What did he actually do that year? Here’s a partial list.
HE DONATED $1.25 MILLION TO CHILDREN AFFECTED BY THE LOS ANGELES RIOTS. He hosted 100 kids from the Challengers Boys and Girls Club at Neverland. He spent hours at a children’s hospital in Washington, D.C., playing chess with patients.
The World Painted Him As A Monster, He Proved He Wasn’t!
He sent a personal letter and a check to Mallory Cyr, an 8-year-old in Maine battling a rare intestinal disease that left her unable to eat normally.

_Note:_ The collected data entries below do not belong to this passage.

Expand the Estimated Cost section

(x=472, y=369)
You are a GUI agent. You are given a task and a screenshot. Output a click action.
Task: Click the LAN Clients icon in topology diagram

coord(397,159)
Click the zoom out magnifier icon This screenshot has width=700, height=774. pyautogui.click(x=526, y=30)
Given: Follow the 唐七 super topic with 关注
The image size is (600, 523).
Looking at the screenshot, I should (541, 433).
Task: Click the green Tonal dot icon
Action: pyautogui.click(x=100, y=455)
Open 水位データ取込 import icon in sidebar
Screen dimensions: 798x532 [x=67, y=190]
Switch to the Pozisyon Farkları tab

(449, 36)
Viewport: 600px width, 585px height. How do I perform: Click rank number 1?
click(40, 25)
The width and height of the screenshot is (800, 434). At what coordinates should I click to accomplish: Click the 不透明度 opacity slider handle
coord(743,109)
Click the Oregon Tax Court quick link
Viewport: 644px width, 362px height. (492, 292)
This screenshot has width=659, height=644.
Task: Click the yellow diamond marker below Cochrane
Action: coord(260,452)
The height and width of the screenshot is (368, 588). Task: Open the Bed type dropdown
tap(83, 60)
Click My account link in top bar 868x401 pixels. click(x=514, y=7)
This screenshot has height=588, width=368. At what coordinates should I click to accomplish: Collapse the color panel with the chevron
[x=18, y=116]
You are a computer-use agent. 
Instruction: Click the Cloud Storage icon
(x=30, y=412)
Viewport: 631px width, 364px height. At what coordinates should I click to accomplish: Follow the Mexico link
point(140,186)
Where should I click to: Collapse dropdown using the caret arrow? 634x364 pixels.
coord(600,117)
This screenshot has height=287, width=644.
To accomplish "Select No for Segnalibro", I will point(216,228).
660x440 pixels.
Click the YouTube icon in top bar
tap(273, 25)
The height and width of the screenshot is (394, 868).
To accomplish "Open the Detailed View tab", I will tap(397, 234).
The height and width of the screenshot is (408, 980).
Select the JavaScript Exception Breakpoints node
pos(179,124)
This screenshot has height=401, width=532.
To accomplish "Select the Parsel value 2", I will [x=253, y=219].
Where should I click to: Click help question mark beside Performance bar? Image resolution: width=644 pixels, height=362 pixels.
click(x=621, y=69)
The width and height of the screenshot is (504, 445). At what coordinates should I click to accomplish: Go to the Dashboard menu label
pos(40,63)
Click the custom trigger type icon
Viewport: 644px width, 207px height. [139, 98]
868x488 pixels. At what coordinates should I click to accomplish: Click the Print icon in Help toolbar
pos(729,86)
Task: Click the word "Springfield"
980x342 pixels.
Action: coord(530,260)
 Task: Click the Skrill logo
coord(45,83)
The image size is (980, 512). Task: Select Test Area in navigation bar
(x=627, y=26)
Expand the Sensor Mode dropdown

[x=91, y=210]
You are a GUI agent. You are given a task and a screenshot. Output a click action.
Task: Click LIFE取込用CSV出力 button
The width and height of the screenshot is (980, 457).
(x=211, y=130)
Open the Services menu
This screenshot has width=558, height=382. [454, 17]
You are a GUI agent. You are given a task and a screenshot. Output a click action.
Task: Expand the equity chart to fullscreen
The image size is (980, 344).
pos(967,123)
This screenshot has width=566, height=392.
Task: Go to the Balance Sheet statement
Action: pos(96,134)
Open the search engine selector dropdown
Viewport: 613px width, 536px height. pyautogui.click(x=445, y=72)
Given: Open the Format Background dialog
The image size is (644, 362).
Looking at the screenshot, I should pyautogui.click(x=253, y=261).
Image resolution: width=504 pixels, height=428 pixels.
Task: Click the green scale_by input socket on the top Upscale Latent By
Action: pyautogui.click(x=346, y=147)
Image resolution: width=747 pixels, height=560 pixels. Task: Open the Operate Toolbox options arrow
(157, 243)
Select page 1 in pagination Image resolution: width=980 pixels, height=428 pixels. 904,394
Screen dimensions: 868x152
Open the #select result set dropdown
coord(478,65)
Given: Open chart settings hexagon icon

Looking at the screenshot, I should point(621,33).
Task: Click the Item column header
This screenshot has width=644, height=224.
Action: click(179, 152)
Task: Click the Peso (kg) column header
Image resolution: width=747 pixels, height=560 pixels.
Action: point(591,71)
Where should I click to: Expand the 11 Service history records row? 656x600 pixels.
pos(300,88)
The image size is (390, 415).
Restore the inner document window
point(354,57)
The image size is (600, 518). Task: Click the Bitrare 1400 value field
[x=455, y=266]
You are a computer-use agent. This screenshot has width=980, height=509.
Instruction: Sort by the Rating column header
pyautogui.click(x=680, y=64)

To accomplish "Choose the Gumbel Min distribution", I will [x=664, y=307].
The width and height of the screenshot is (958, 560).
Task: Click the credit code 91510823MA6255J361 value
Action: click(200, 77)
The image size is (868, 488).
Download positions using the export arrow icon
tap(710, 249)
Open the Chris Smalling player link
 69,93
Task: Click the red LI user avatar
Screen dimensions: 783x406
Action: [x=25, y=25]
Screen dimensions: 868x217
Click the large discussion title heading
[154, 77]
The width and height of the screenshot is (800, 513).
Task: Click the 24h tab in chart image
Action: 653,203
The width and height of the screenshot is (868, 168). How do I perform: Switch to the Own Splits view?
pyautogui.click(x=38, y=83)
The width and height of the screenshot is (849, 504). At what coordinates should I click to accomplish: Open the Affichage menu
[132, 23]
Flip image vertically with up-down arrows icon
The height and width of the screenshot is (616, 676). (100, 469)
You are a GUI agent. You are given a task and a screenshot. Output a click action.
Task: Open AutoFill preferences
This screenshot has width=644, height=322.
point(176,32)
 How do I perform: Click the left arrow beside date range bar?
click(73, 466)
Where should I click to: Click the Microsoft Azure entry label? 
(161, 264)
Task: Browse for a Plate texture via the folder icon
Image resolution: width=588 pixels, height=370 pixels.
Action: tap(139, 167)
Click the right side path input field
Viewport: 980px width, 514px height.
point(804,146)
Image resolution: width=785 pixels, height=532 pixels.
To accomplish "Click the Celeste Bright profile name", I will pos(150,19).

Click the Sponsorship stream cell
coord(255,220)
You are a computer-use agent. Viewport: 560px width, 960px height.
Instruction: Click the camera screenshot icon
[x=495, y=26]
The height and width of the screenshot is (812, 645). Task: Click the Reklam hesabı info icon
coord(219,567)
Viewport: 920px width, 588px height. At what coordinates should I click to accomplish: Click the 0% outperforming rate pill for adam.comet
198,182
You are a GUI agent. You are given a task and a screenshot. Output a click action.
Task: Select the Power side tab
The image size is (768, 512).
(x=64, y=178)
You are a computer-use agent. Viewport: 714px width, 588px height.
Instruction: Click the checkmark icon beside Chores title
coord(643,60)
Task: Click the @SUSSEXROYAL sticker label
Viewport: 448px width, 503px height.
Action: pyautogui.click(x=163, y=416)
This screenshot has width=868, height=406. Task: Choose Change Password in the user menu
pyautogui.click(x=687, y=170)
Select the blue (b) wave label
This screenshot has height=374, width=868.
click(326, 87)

In Bangkok, he gave $40,000 to fund rural school lunch programs. In Tel Aviv, he visited a children’s hospital and handed out toys himself. He donated new ambulances to children’s hospitals in Moscow and Buenos Aires. While in Japan, he visited a terminally ill Dutch teenager through the Make-A-Wish Foundation.
He gave $100,000 split across several children’s charities, including the Children’s Defense Fund.
He Wanted To Heal The World
In Rio and Buenos Aires, he gave away thousands of concert tickets to sick and disadvantaged kids. He arranged for 5,000 underprivileged children to visit Keiko, the real whale from Free Willy.
Working with Mikhail Gorbachev’s foundation, he airlifted 60,000 children’s vaccines into the Republic of Georgia. Through his Heal the World Foundation, he sent 30,000 gifts to children in war-torn former Yugoslavia.
THE BOTTOM LINE
This wasn’t a publicity push. Most of these visits weren’t filmed for the cameras, and several only came to light years later through foundation records and local news reports.
While the world spent 1993 deciding who Michael Jackson really was, he spent it quietly showing up for kids who had nothing to do with the headlines.